- _What needs to be done_
Go through the records and write each one out again exactly.
== Segment start ==
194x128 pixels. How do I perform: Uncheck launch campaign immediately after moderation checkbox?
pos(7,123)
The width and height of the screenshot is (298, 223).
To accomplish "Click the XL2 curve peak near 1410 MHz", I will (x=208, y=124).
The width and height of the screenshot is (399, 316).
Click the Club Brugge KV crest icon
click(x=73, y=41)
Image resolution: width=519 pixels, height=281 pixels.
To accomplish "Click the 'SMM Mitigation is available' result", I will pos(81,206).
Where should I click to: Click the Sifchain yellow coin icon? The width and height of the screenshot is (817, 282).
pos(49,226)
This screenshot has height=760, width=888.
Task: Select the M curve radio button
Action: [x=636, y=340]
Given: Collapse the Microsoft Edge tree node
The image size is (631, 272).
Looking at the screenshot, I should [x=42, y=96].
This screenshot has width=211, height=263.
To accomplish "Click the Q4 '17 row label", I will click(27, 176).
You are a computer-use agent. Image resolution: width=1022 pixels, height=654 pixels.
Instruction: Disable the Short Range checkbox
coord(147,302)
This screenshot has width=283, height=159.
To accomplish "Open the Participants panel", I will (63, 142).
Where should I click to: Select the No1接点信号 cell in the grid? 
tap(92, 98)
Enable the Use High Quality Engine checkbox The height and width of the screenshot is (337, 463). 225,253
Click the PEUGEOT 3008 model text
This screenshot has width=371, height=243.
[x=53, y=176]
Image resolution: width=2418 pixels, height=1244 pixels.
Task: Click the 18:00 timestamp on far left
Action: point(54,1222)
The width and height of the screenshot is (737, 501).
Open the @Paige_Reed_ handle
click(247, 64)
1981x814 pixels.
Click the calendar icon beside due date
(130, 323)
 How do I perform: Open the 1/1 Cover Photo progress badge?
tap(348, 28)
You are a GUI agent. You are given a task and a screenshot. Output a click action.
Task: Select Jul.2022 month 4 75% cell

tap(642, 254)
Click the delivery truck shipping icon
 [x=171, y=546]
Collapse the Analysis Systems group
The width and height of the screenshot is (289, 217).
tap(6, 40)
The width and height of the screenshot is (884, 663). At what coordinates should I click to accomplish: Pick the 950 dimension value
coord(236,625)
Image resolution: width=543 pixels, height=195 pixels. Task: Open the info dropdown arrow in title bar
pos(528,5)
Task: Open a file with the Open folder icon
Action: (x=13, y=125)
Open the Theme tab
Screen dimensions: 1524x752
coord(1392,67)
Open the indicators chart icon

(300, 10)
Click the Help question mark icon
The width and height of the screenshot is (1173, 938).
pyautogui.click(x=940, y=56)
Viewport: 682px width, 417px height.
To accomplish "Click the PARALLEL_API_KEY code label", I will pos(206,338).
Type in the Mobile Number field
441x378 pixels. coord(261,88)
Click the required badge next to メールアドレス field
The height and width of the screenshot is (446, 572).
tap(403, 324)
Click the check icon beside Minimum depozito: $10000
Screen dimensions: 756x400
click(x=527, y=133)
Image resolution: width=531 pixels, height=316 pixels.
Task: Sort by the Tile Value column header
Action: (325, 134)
== Segment end ==
- _Output for this task_
194x128 pixels. How do I perform: Uncheck launch campaign immediately after moderation checkbox?
pos(7,123)
The width and height of the screenshot is (298, 223).
To accomplish "Click the XL2 curve peak near 1410 MHz", I will (x=208, y=124).
The width and height of the screenshot is (399, 316).
Click the Club Brugge KV crest icon
click(x=73, y=41)
Image resolution: width=519 pixels, height=281 pixels.
To accomplish "Click the 'SMM Mitigation is available' result", I will pos(81,206).
Where should I click to: Click the Sifchain yellow coin icon? The width and height of the screenshot is (817, 282).
pos(49,226)
This screenshot has height=760, width=888.
Task: Select the M curve radio button
Action: [x=636, y=340]
Given: Collapse the Microsoft Edge tree node
The image size is (631, 272).
Looking at the screenshot, I should [x=42, y=96].
This screenshot has width=211, height=263.
To accomplish "Click the Q4 '17 row label", I will click(27, 176).
You are a computer-use agent. Image resolution: width=1022 pixels, height=654 pixels.
Instruction: Disable the Short Range checkbox
coord(147,302)
This screenshot has width=283, height=159.
To accomplish "Open the Participants panel", I will (63, 142).
Where should I click to: Select the No1接点信号 cell in the grid? 
tap(92, 98)
Enable the Use High Quality Engine checkbox The height and width of the screenshot is (337, 463). 225,253
Click the PEUGEOT 3008 model text
This screenshot has width=371, height=243.
[x=53, y=176]
Image resolution: width=2418 pixels, height=1244 pixels.
Task: Click the 18:00 timestamp on far left
Action: point(54,1222)
The width and height of the screenshot is (737, 501).
Open the @Paige_Reed_ handle
click(247, 64)
1981x814 pixels.
Click the calendar icon beside due date
(130, 323)
 How do I perform: Open the 1/1 Cover Photo progress badge?
tap(348, 28)
You are a GUI agent. You are given a task and a screenshot. Output a click action.
Task: Select Jul.2022 month 4 75% cell

tap(642, 254)
Click the delivery truck shipping icon
 [x=171, y=546]
Collapse the Analysis Systems group
The width and height of the screenshot is (289, 217).
tap(6, 40)
The width and height of the screenshot is (884, 663). At what coordinates should I click to accomplish: Pick the 950 dimension value
coord(236,625)
Image resolution: width=543 pixels, height=195 pixels. Task: Open the info dropdown arrow in title bar
pos(528,5)
Task: Open a file with the Open folder icon
Action: (x=13, y=125)
Open the Theme tab
Screen dimensions: 1524x752
coord(1392,67)
Open the indicators chart icon

(300, 10)
Click the Help question mark icon
The width and height of the screenshot is (1173, 938).
pyautogui.click(x=940, y=56)
Viewport: 682px width, 417px height.
To accomplish "Click the PARALLEL_API_KEY code label", I will pos(206,338).
Type in the Mobile Number field
441x378 pixels. coord(261,88)
Click the required badge next to メールアドレス field
The height and width of the screenshot is (446, 572).
tap(403, 324)
Click the check icon beside Minimum depozito: $10000
Screen dimensions: 756x400
click(x=527, y=133)
Image resolution: width=531 pixels, height=316 pixels.
Task: Sort by the Tile Value column header
Action: (325, 134)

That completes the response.